# Data for analysis

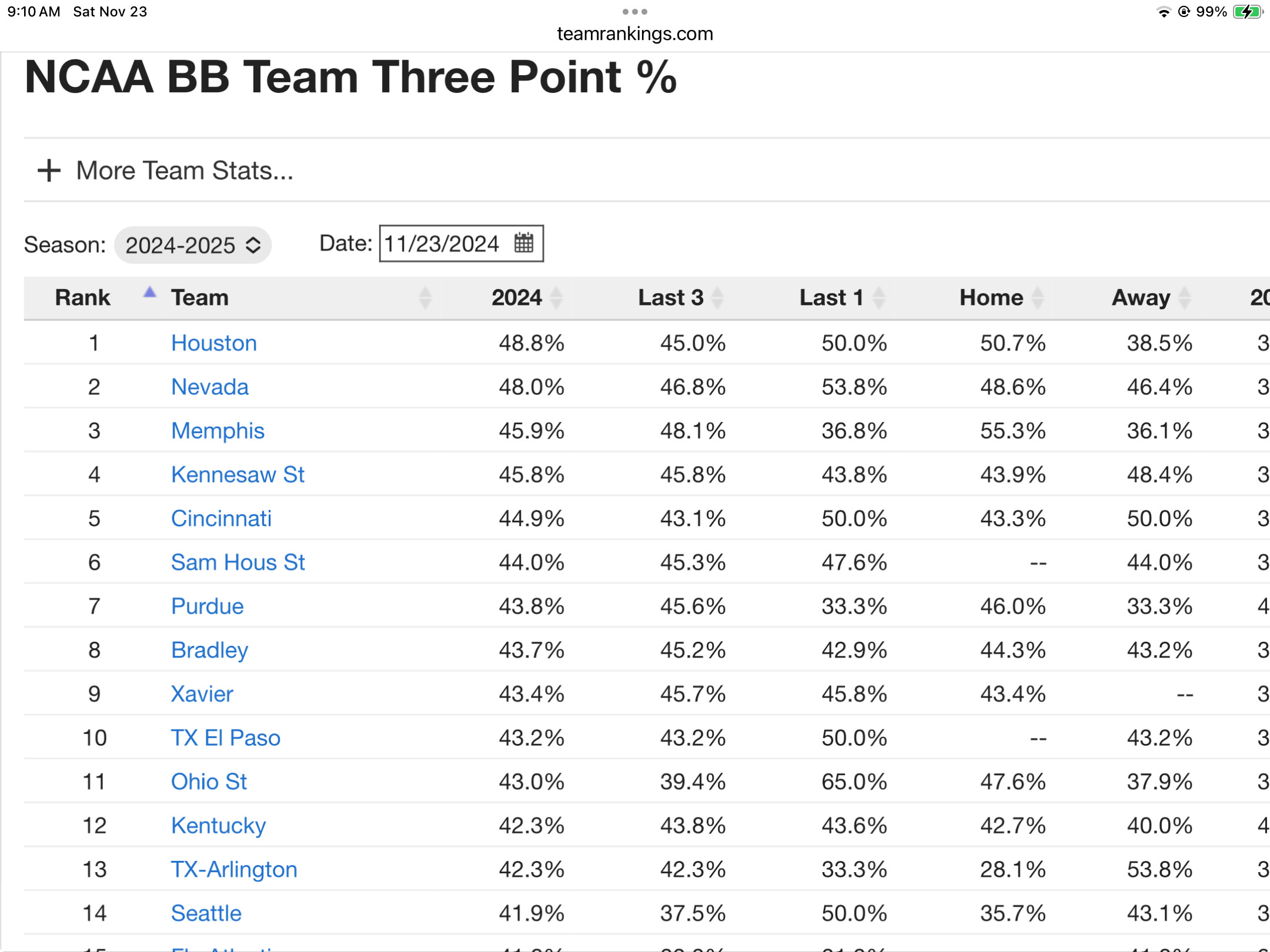Tap the three-dot multitasking indicator at top
1270x952 pixels.
tap(635, 12)
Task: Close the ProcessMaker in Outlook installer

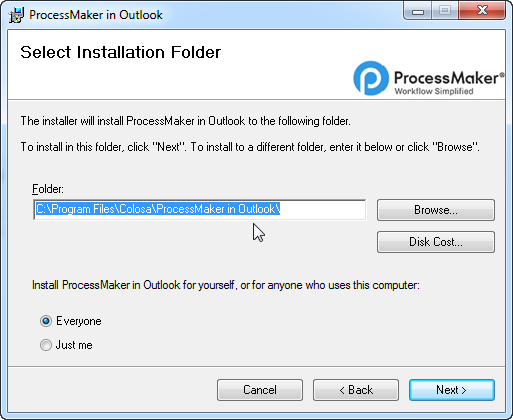Action: pos(482,11)
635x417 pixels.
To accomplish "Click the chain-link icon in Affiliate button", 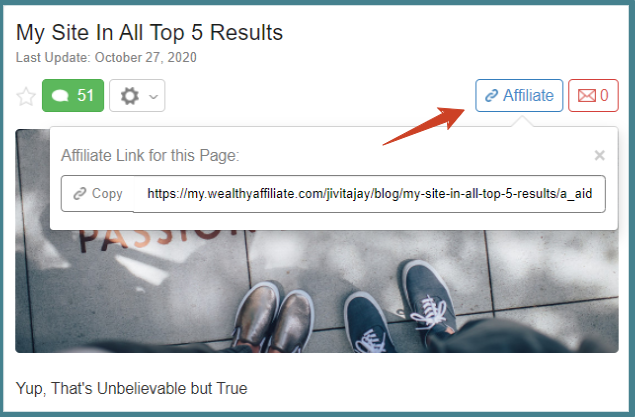I will (491, 96).
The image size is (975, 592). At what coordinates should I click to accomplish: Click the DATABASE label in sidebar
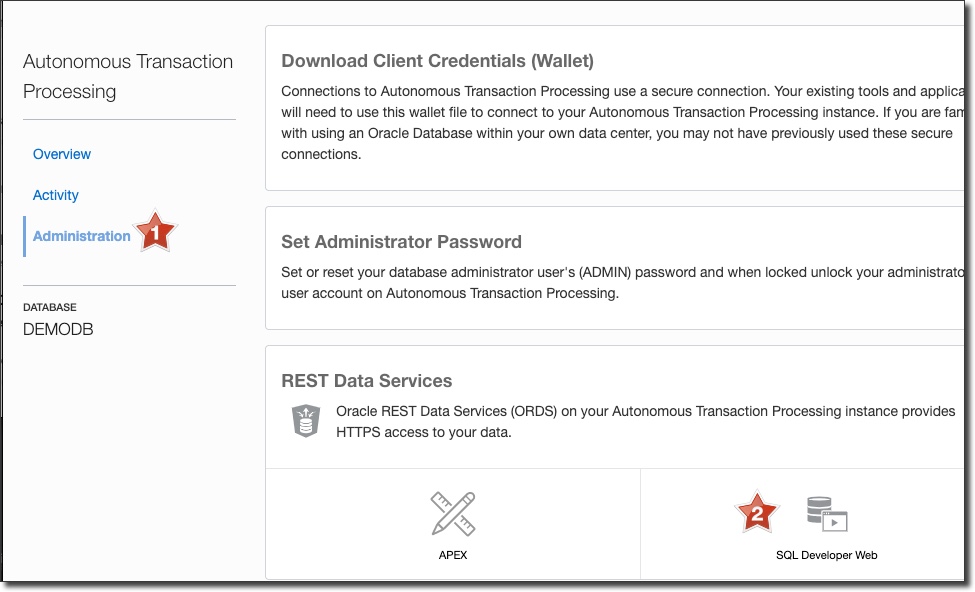tap(50, 307)
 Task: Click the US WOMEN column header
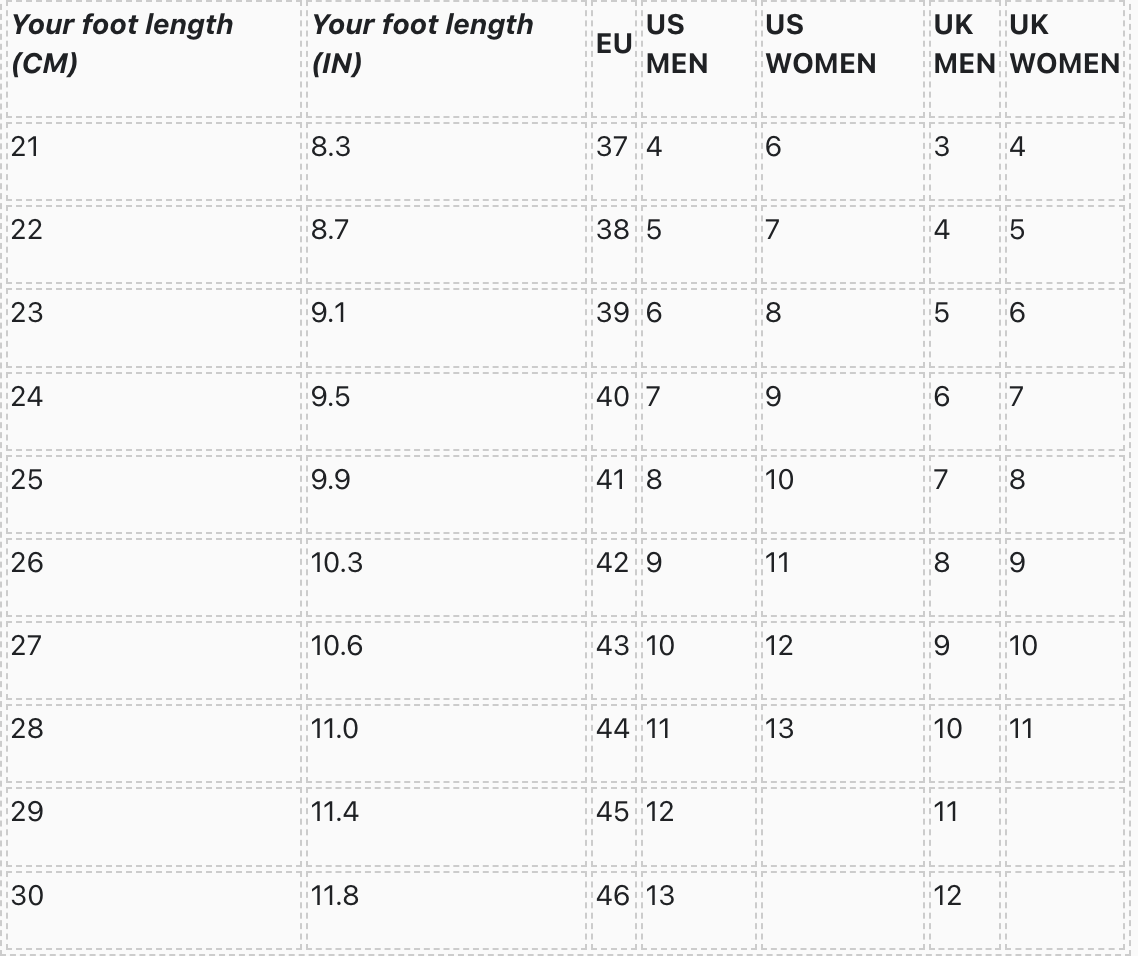coord(820,45)
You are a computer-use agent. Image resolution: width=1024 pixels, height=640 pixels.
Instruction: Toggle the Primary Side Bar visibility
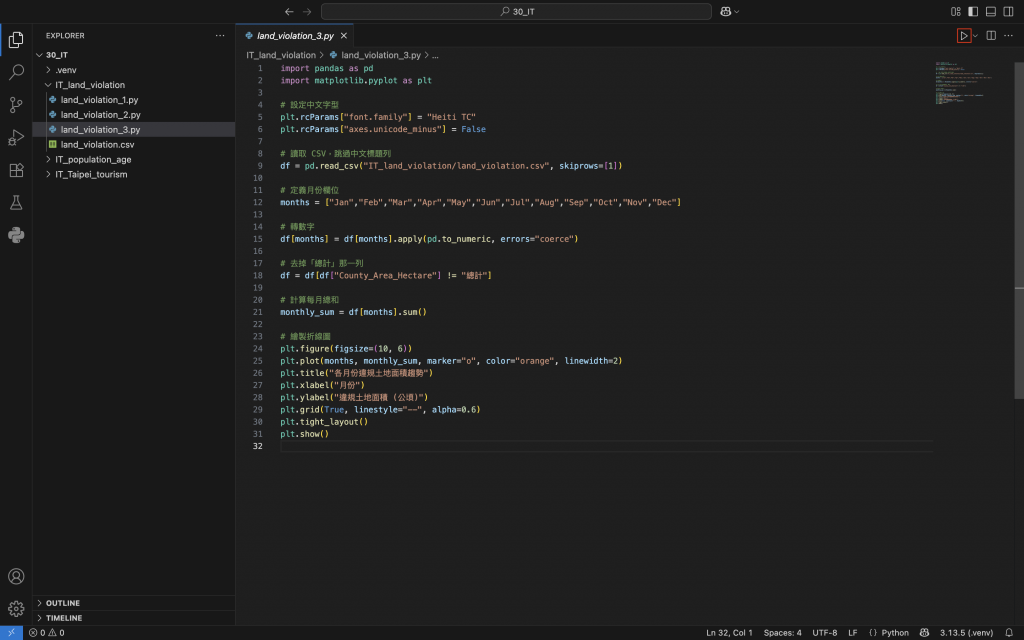[x=973, y=11]
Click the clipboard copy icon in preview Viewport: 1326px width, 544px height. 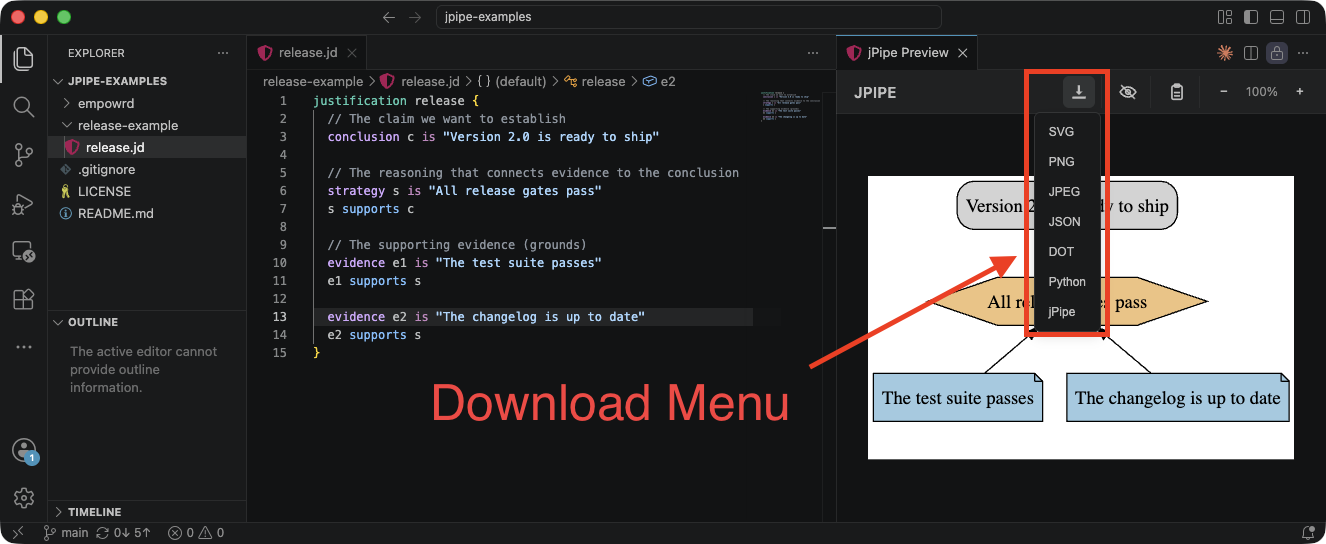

# Task objective
Starting with the line that holds "Task: Click the US WOMEN column header", repeat exactly every line through the end of the material above, both ends included, without the pictures.

# Exercise output
 Task: Click the US WOMEN column header
coord(820,45)
You are a computer-use agent. Image resolution: width=1024 pixels, height=640 pixels.
Instruction: Toggle the Primary Side Bar visibility
[x=973, y=11]
Click the clipboard copy icon in preview Viewport: 1326px width, 544px height. 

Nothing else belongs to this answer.